** RECORDS SUPPLIED follows **

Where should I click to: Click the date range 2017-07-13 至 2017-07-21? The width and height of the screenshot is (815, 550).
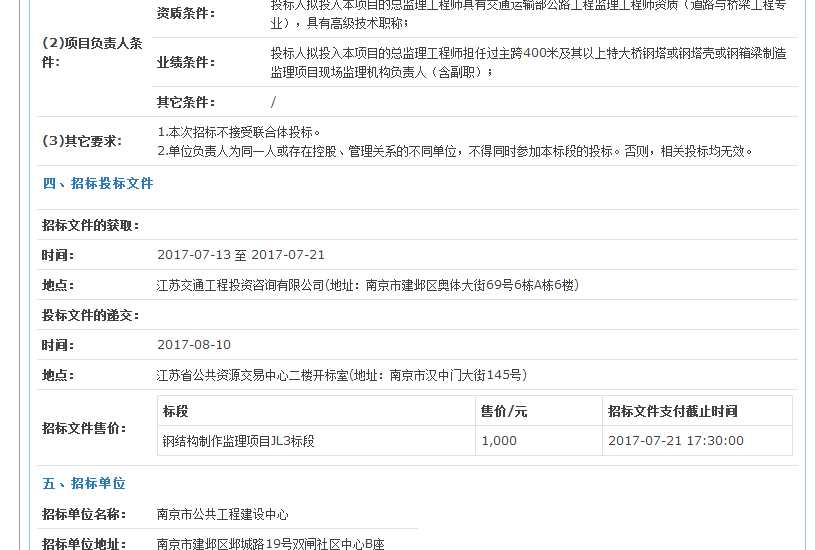tap(241, 255)
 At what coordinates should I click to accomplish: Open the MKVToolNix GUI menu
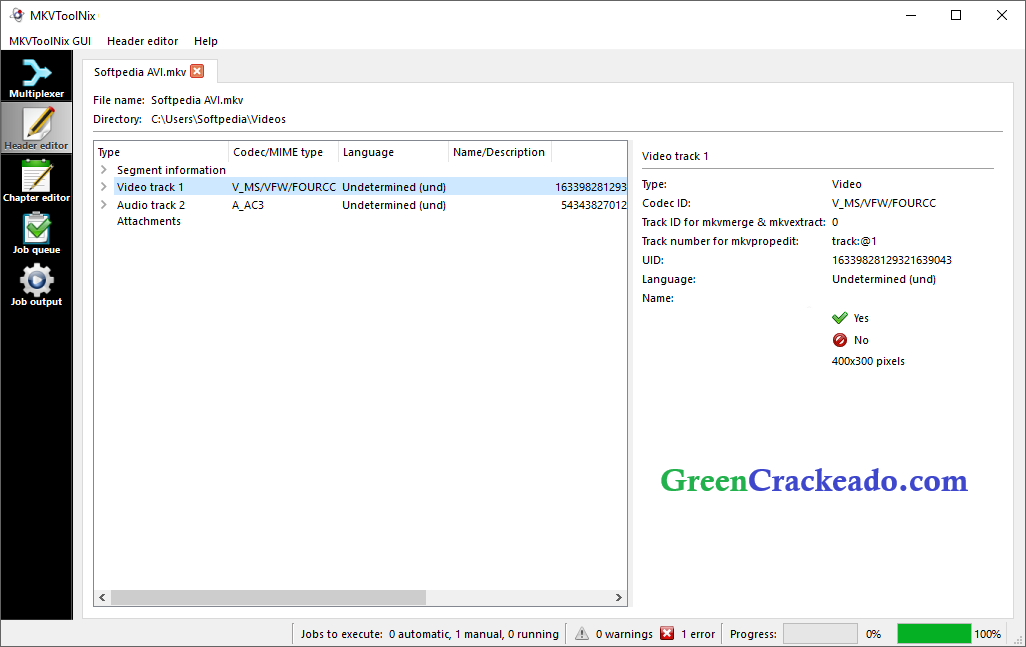coord(48,41)
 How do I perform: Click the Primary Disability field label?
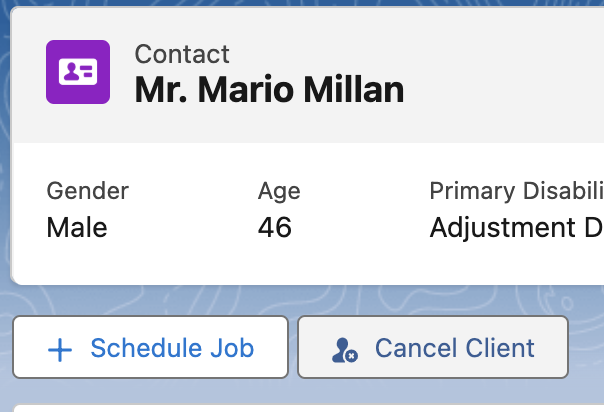pos(517,191)
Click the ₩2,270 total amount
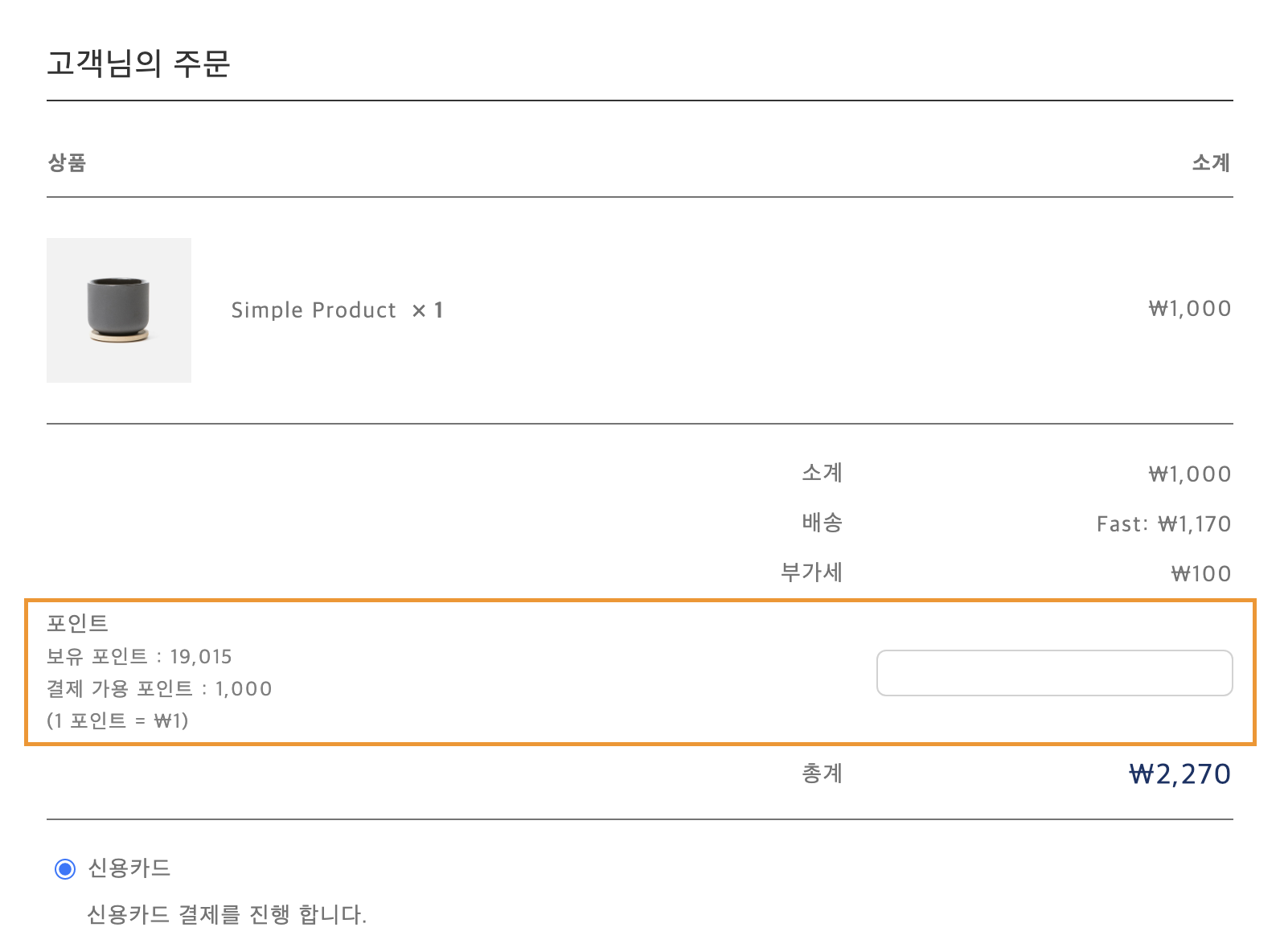 point(1179,774)
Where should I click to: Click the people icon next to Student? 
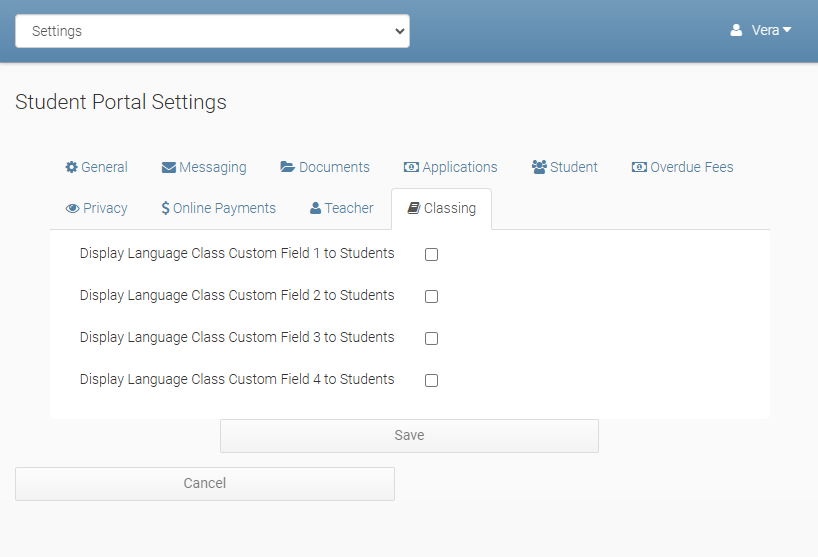coord(539,167)
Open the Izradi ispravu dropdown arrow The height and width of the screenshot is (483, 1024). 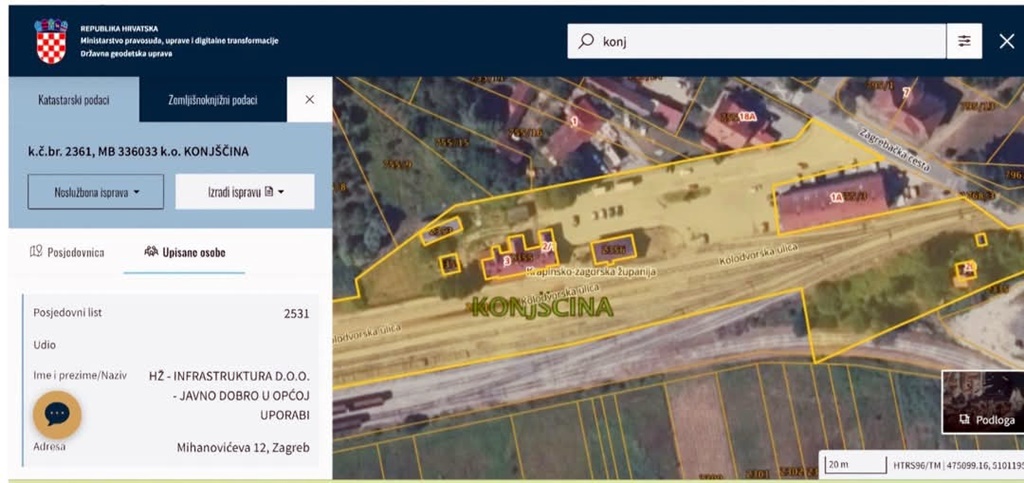click(x=282, y=192)
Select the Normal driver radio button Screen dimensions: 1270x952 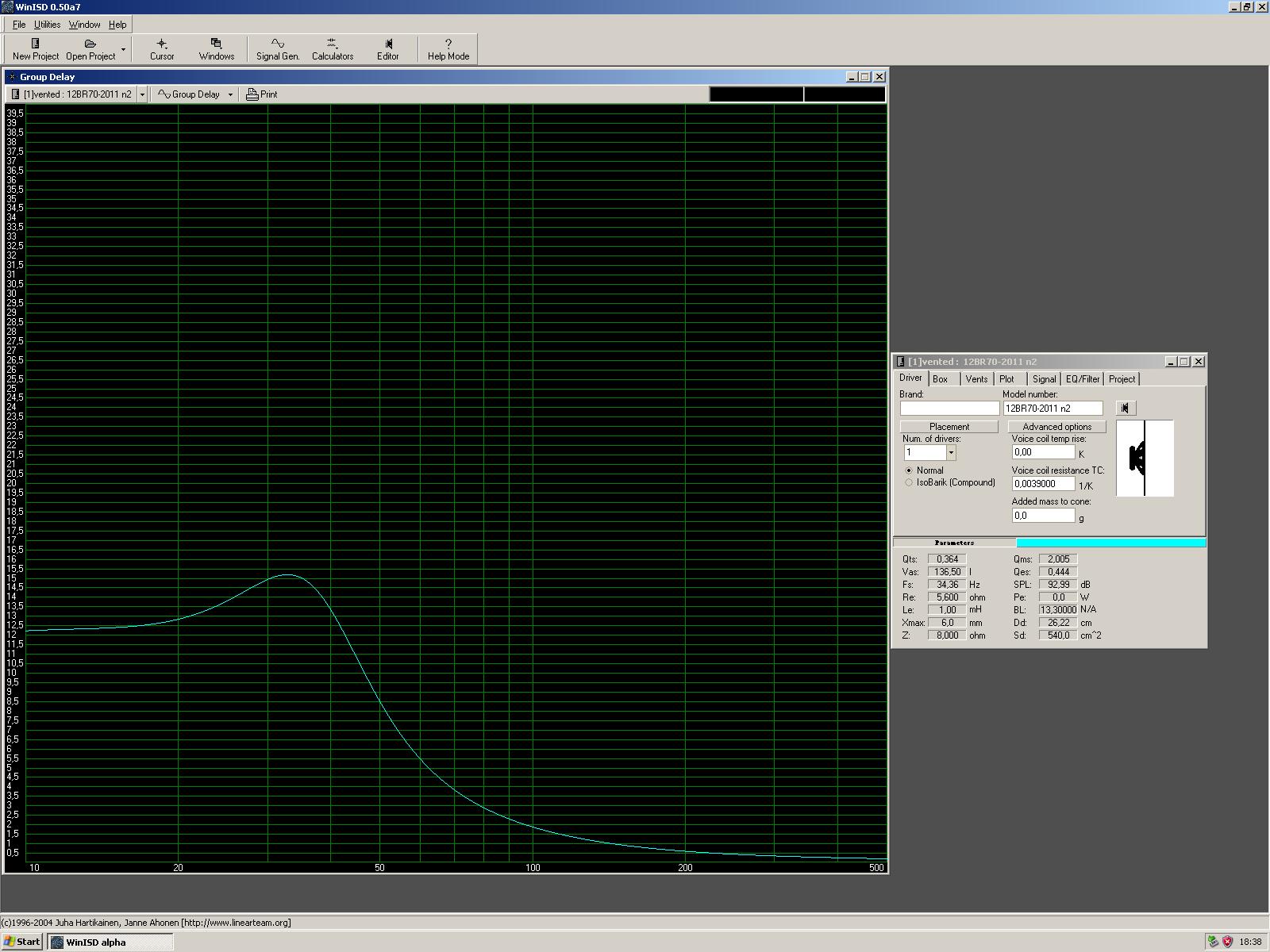click(x=910, y=470)
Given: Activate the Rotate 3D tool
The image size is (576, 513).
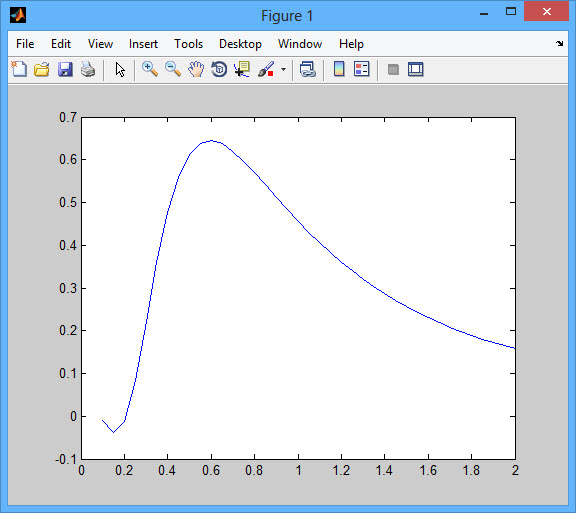Looking at the screenshot, I should (x=219, y=69).
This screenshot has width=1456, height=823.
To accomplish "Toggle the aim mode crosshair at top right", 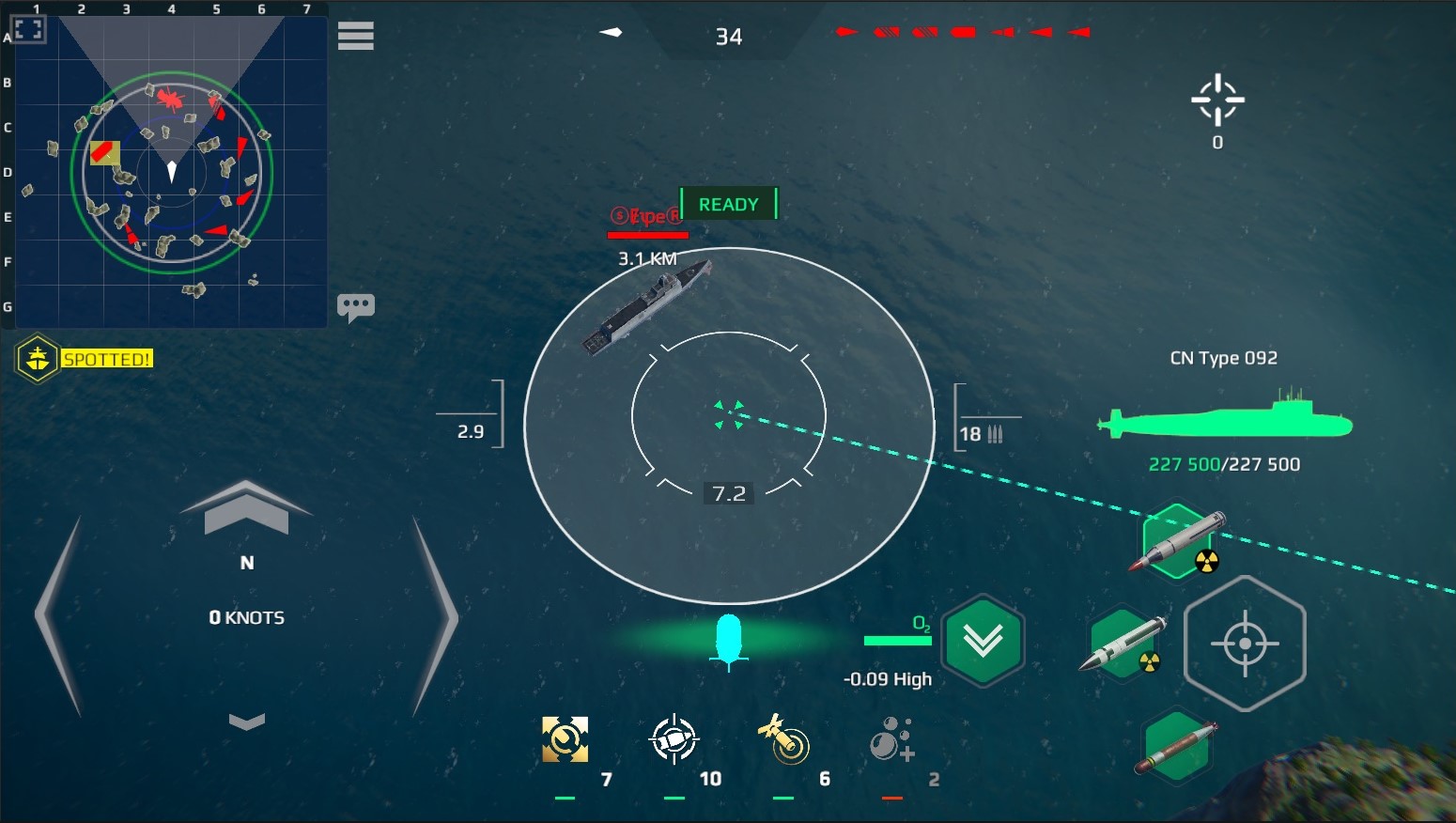I will [1217, 100].
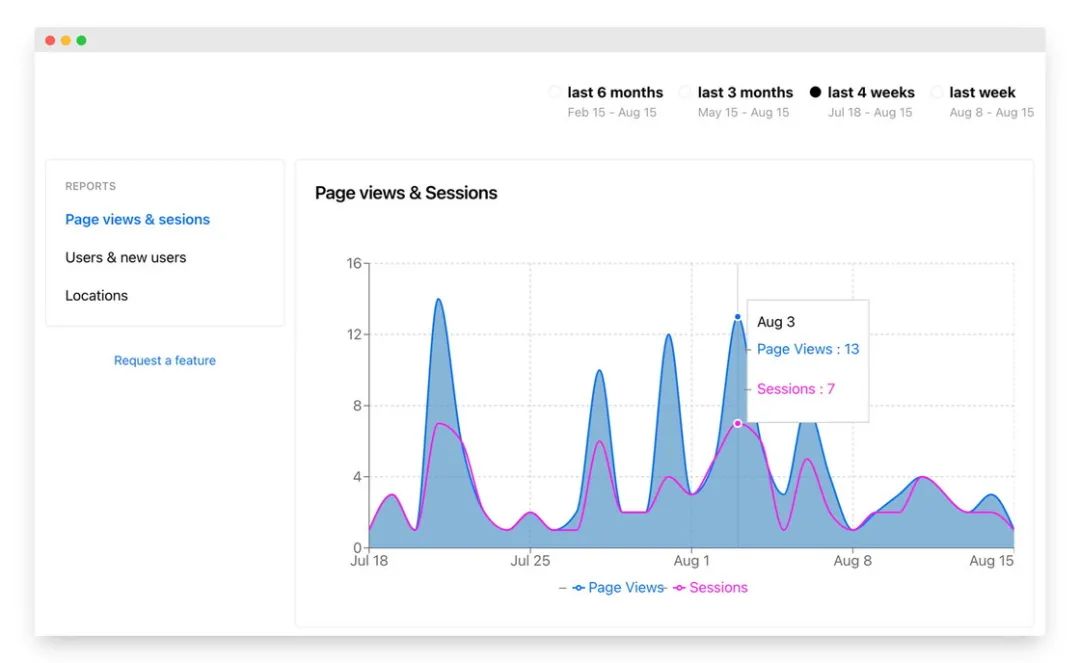Click the yellow window minimize button

pyautogui.click(x=65, y=41)
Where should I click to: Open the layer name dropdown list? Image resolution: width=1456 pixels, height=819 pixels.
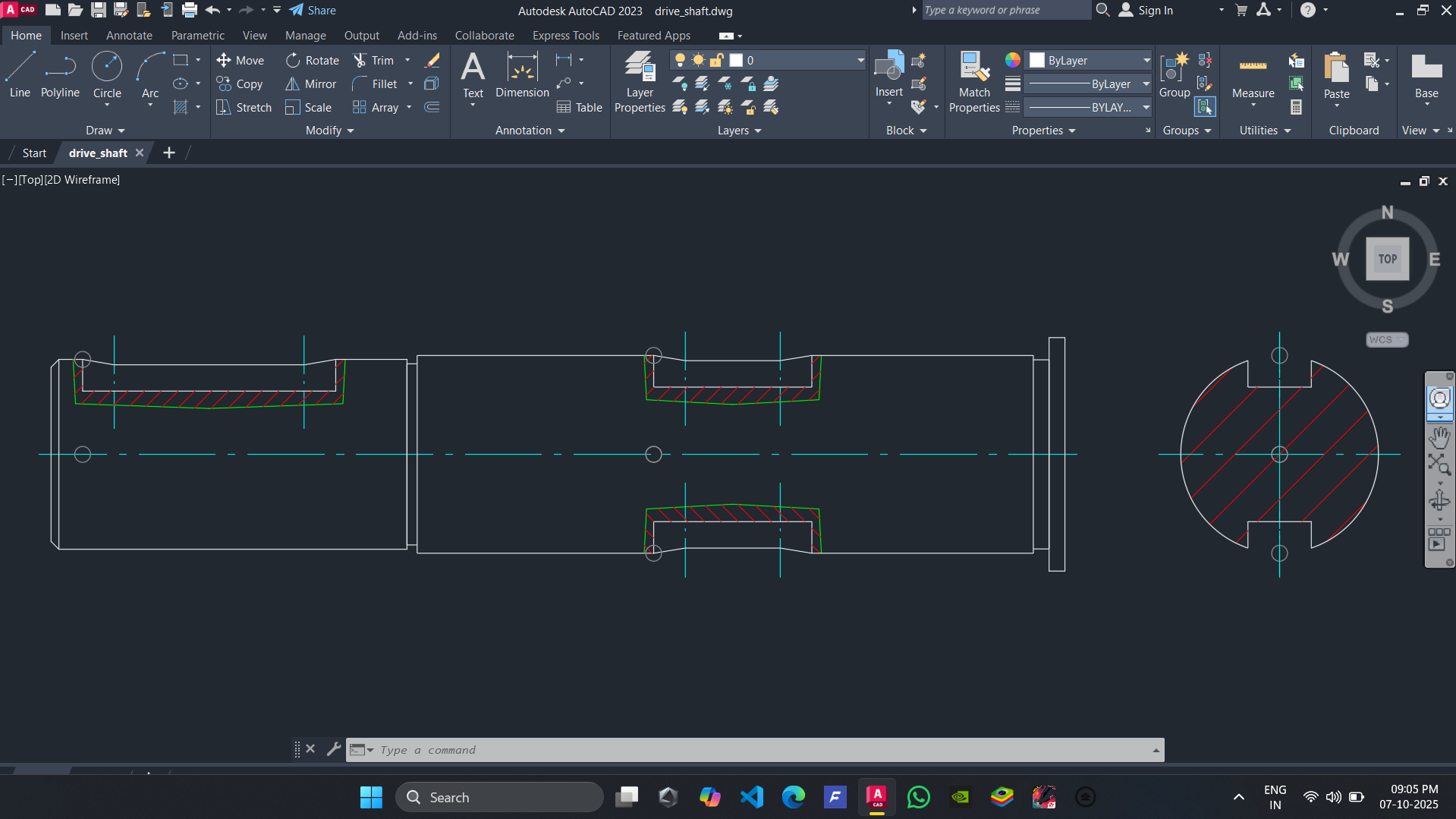860,61
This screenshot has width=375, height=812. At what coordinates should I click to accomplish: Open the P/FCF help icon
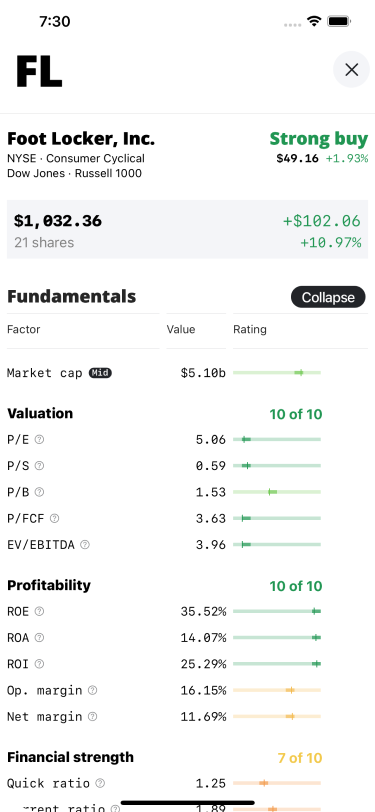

** End of RECORDS SUPPLIED **

*TASK ITEM*: Using the listing, collect all lines in which the string "This" is found.

*EXPECTED ANSWER*:
This screenshot has width=1456, height=823.
This screenshot has width=375, height=812. At what coordinates should I click to accomplish: Open the P/FCF help icon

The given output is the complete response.